> EXERCISE DIRECTIONS:
Nothing but the lines below between the line holding "You are a computer-use" and the line holding "Instruction: Open Facebook", inclusive, should appear in the answer, each set down exactly.
==== DATA RECORDS ====
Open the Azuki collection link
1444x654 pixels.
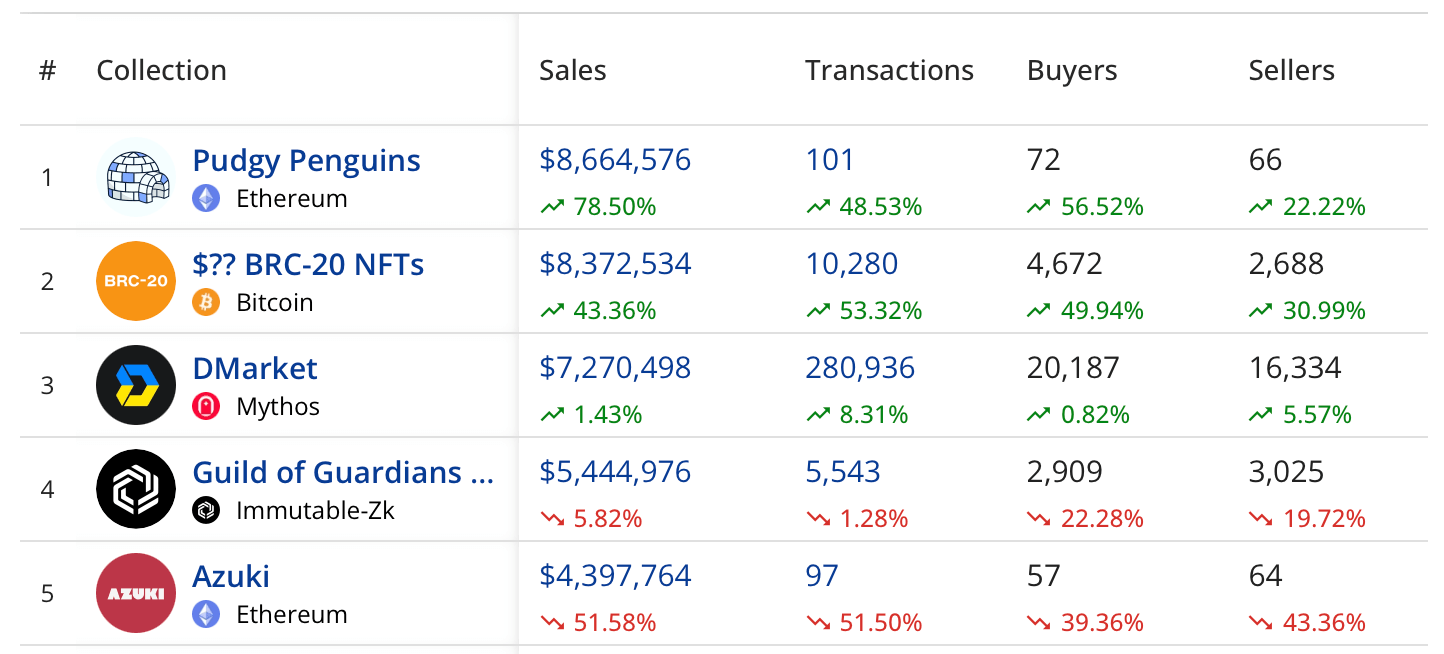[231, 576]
====
==== DATA RECORDS ====
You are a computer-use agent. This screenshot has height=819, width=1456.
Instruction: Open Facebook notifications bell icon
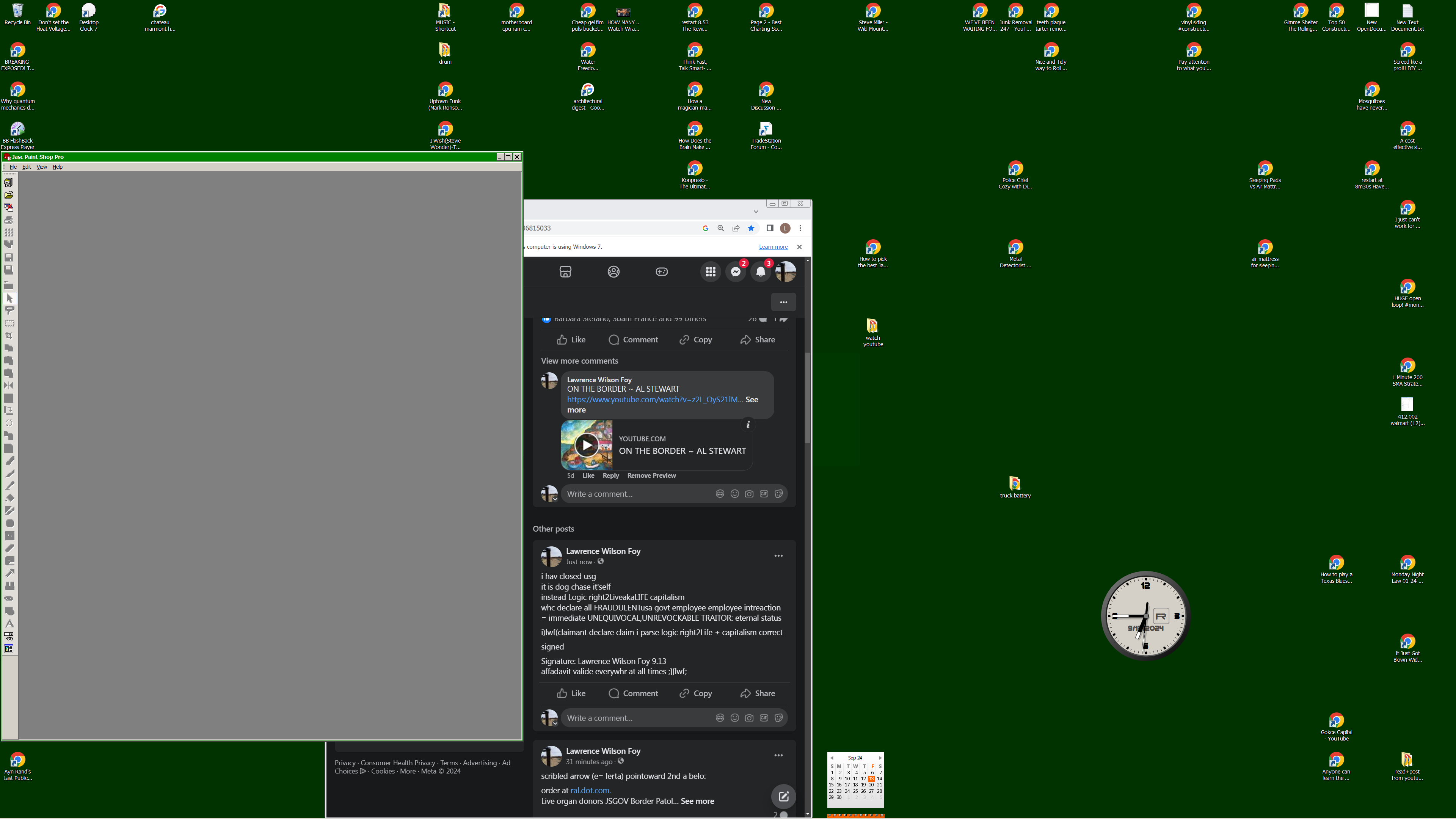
====
> ANSWER FOR THIS EXERCISE:
You are a computer-use agent. This screenshot has height=819, width=1456.
Instruction: Open Facebook notifications bell icon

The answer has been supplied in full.